Task input section start
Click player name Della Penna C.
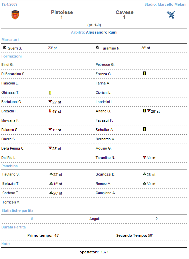The width and height of the screenshot is (189, 259). (13, 148)
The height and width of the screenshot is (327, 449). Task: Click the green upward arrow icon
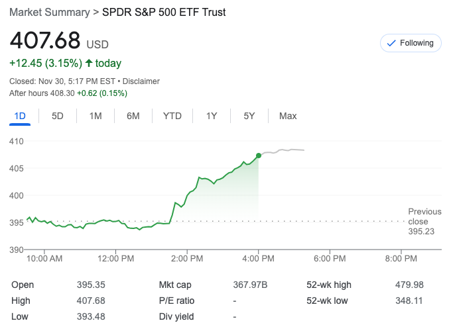[89, 64]
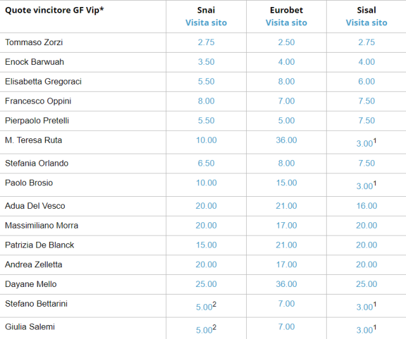Select Pierpaolo Pretelli Eurobet odds 5.00

click(x=286, y=121)
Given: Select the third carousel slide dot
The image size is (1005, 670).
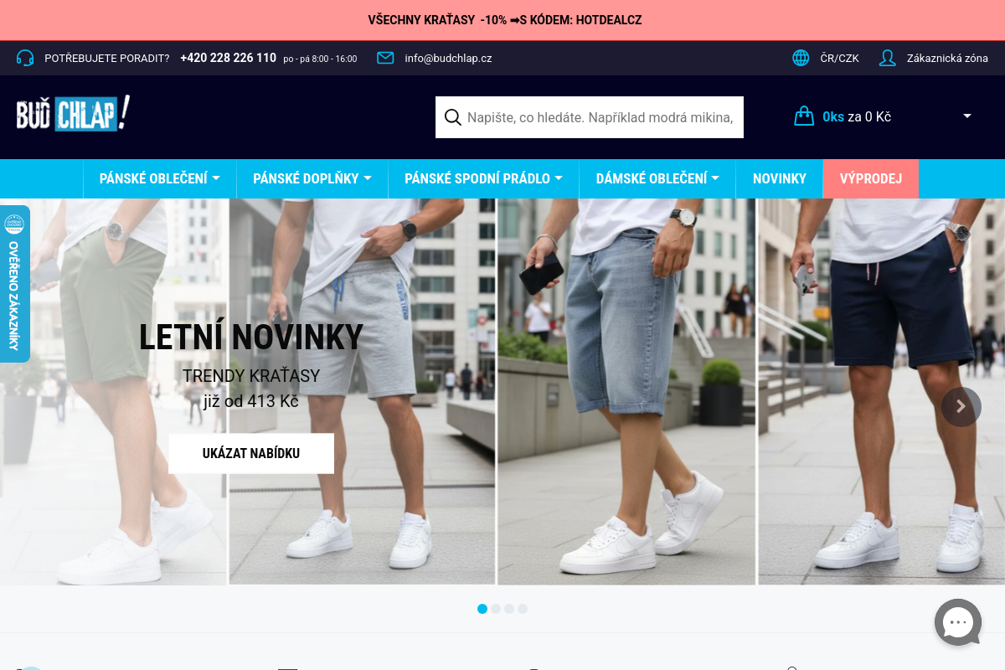Looking at the screenshot, I should click(x=509, y=609).
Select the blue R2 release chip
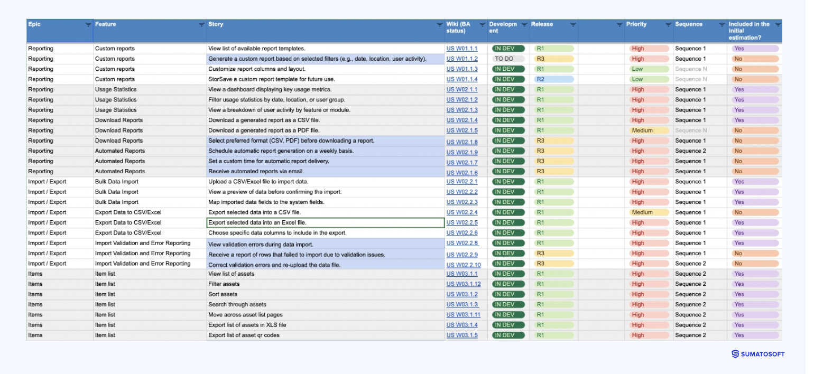The width and height of the screenshot is (814, 374). tap(553, 79)
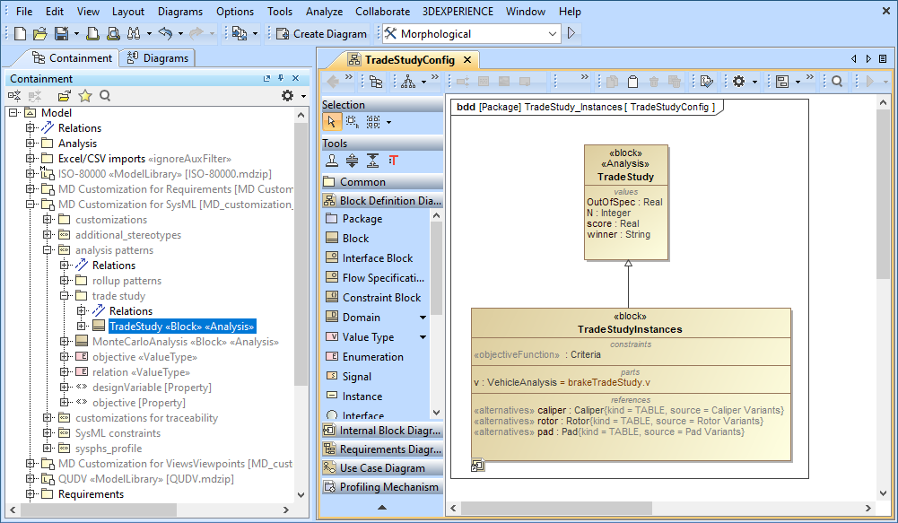The image size is (898, 523).
Task: Click the diagram layout tree icon
Action: pyautogui.click(x=407, y=82)
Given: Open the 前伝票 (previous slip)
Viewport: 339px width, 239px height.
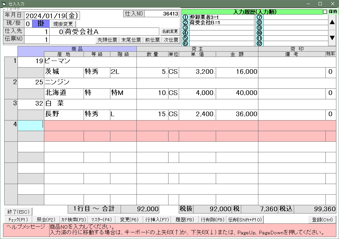Looking at the screenshot, I should tap(153, 40).
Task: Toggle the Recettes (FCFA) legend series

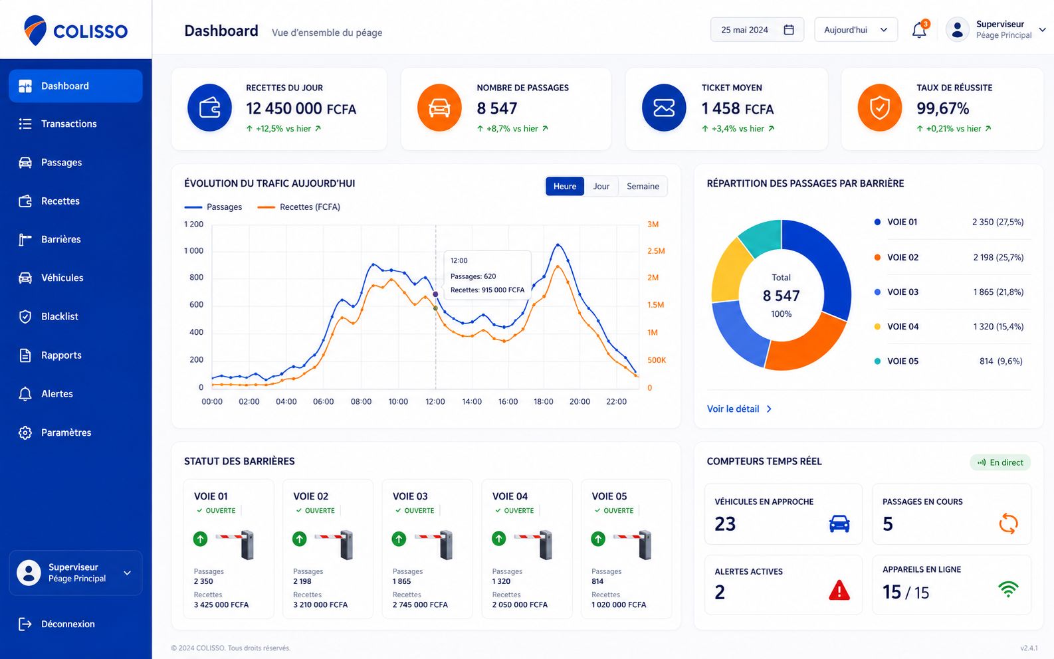Action: (299, 207)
Task input section end
» **Directions for this task**: Only the lines from the line with "The height and" through the closing line of the data, both included, should be set down, exactly as written and without pictures.

» **Solution**:
The height and width of the screenshot is (327, 449). Task: Click the green upward arrow icon
[89, 64]
Select Pierpaolo Pretelli Eurobet odds 5.00

click(x=286, y=121)
Given: Select the third carousel slide dot
The image size is (1005, 670).
Looking at the screenshot, I should click(x=509, y=609).
Select the blue R2 release chip
The width and height of the screenshot is (814, 374). tap(553, 79)
The image size is (898, 523).
Task: Click the diagram layout tree icon
Action: pyautogui.click(x=407, y=82)
Given: Open the 前伝票 (previous slip)
Viewport: 339px width, 239px height.
Looking at the screenshot, I should tap(153, 40).
Task: Toggle the Recettes (FCFA) legend series

Action: (299, 207)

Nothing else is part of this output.